Objectives: The aim of our study was to identify the factors that determined whether a patient underwent surgery and its impact on patient outcome.
Methods: A retrospective evaluation of the records of all patients diagnosed with resectable stages I and II non-small cell lung cancer between 1990 and 1998 at the University of Arkansas and Veterans Administration Hospitals were included in the study. Demographic, clinical, pathologic, and outcome data were captured. Analysis was conducted to identify prognostic factors as well as factors leading to surgical treatment disparities.

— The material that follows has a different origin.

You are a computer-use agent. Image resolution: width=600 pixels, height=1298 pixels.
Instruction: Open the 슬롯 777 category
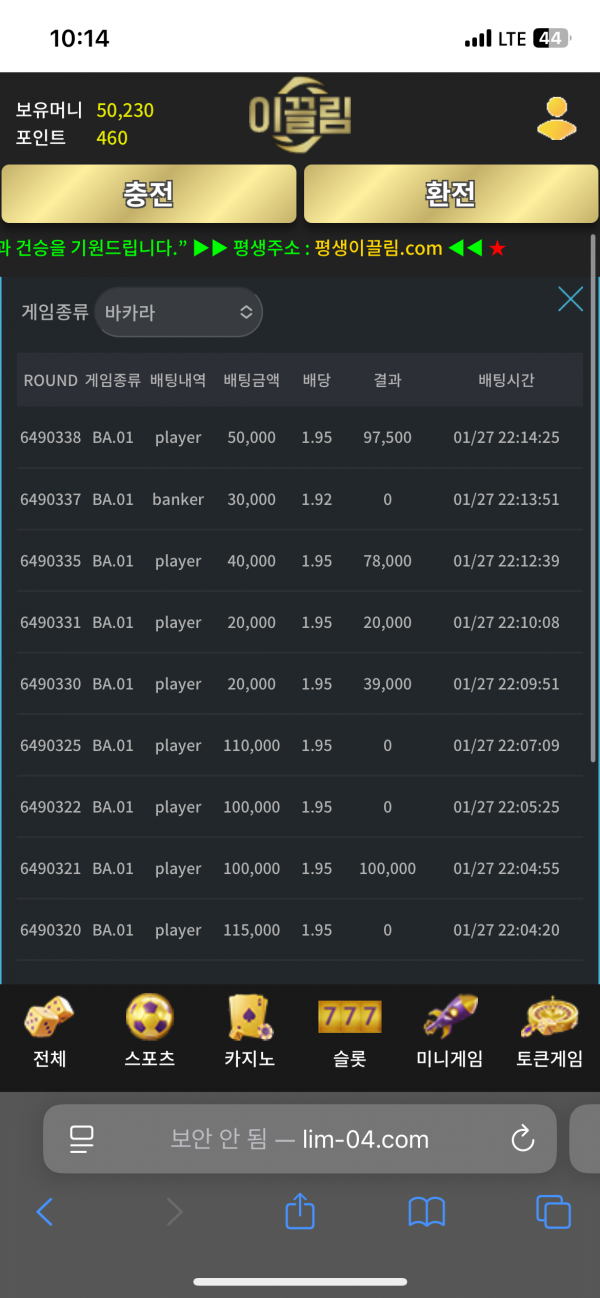point(349,1031)
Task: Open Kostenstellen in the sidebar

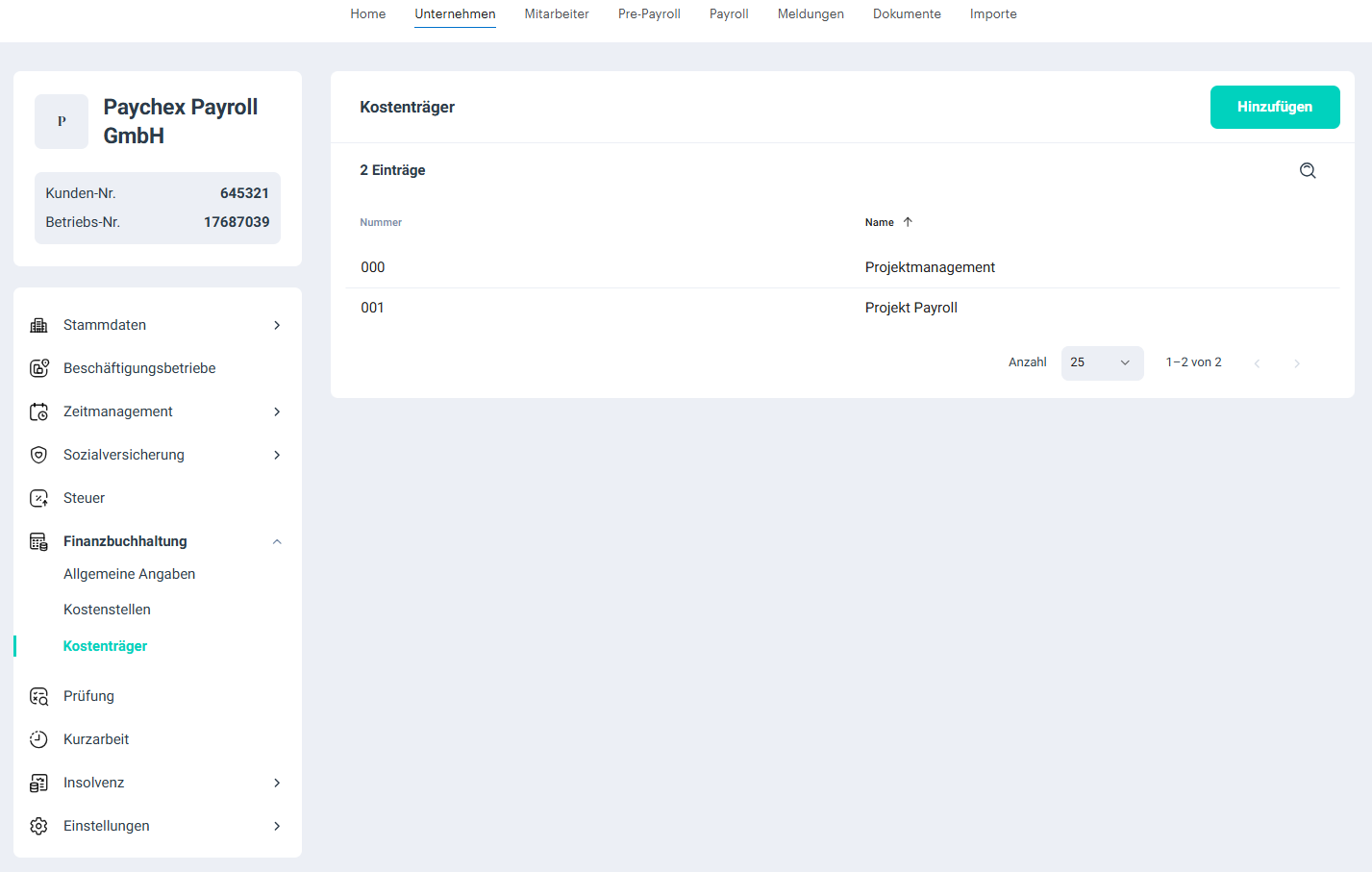Action: point(107,610)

Results: A total of 551 patients were included; 490 (89%) were men, 480 (87%) were white, and 315 (57%) were aged >65 years. Median follow-up of these patients was 24 months (1-109 months). Surgery was performed on 455 patients (82.6%); 26 patients received nonsurgical treatment including chemotherapy, radiation therapy, or both, and 70 patients did not receive any type of treatment. A univariate analysis revealed that age, race, sex, and forced expiratory volume in the first second were significantly different between the surgery and no surgery groups. However, a multivariate analysis showed that age, forced expiratory volume in 1 second, and hemoglobin were significantly different between both groups. The median overall survival was 45.5 months (1-109 months) for the surgically treated patients compared with 12.0 months (1-86 months) for those who did not undergo surgery (P <.0001).
Conclusion: Elderly patients with early-stage non-small cell lung cancer are less likely to undergo a potentially curative surgical resection. Racial and sex disparities may be due to other comorbidities.